Leme acha que ainda haverá turbulências em razão da Argentina, onde o risco de uma hiperinflação é muito alto. Mesmo com alguma volatilidade no segundo e terceiro trimestres, contudo, prevê que a direção será positiva, se o próximo presidente mantiver as atuais bases macroeconômicas.
Walker tem apostado forte no Brasil há algum tempo. A dívida pública é alta e isso embute um risco, admite. Mas, em parte, o temor em relação ao Brasil apenas reflete a transparência das estatísticas do país. Especialista em Ásia, ele lembra o caso da China, país admirado pelos investidores internacionais. O déficit público chinês é de apenas 2% do PIB e a dívida não supera 14% do PIB, mas o país não só não contabiliza as finanças regionais como subestima o tamanho de alguns buracos fiscais.

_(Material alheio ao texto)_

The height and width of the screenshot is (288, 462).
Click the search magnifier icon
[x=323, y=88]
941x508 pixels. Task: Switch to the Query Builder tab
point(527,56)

Nos cálculos de Walker, o número real do déficit chinês chega a 14% do PIB e o estoque da dívida, corretamente medido, está entre 50% e 75% do PIB. Ou seja, se a China fosse tão transparente quanto o Brasil nas suas contas, os investidores teriam muito mais razões para temer o futuro chinês.
O que pode mudar o otimismo? Um avanço da oposição na corrida presidencial. Uma desvalorização cambial mais forte, provocada por volatilidade política, resultados medíocres nas contas externas ou contágio de crises piores na Argentina. Neste caso, o câmbio afetaria a projeção inflacionária e dificultaria novas quedas nos juros. Na pior hipótese, o BC poderia ser obrigado a subir os juros. Na área externa, o Fed, banco central americano, pode começar a subir os juros mais cedo, em agosto, e isso afetar a liquidez. A economia mundial pode crescer menos do que o esperado.
Apostar num cenário sem ruídos é uma ousadia. Mas, para reverter o otimismo atual, a situação precisa complicar um bocado.

CPMF suspeita
Uma teoria conspiratória corre Brasília e já chegou à Receita Federal. Por trás do provável atraso na aprovação da prorrogação da CPMF não estaria apenas a indignação da bancada do PFL. Alguns atrasos já vieram antes. A suspeita é que haveria interessados na abertura de uma "janela" sem CPMF, que permitisse grandes transferências de recursos sem pagamento do imposto.
Para não haver "janelas", a CPMF teria que estar aprovada até 18 de março. O boicote do PFL torna essa tarefa quase impossível. Cada semana sem CPMF custará R$ 400 milhões em perda de receita. É o equivalente ao custo de um ano de isenção de CPMF nas Bolsas, tão duramente batalhada inclusive pela bancada do PFL.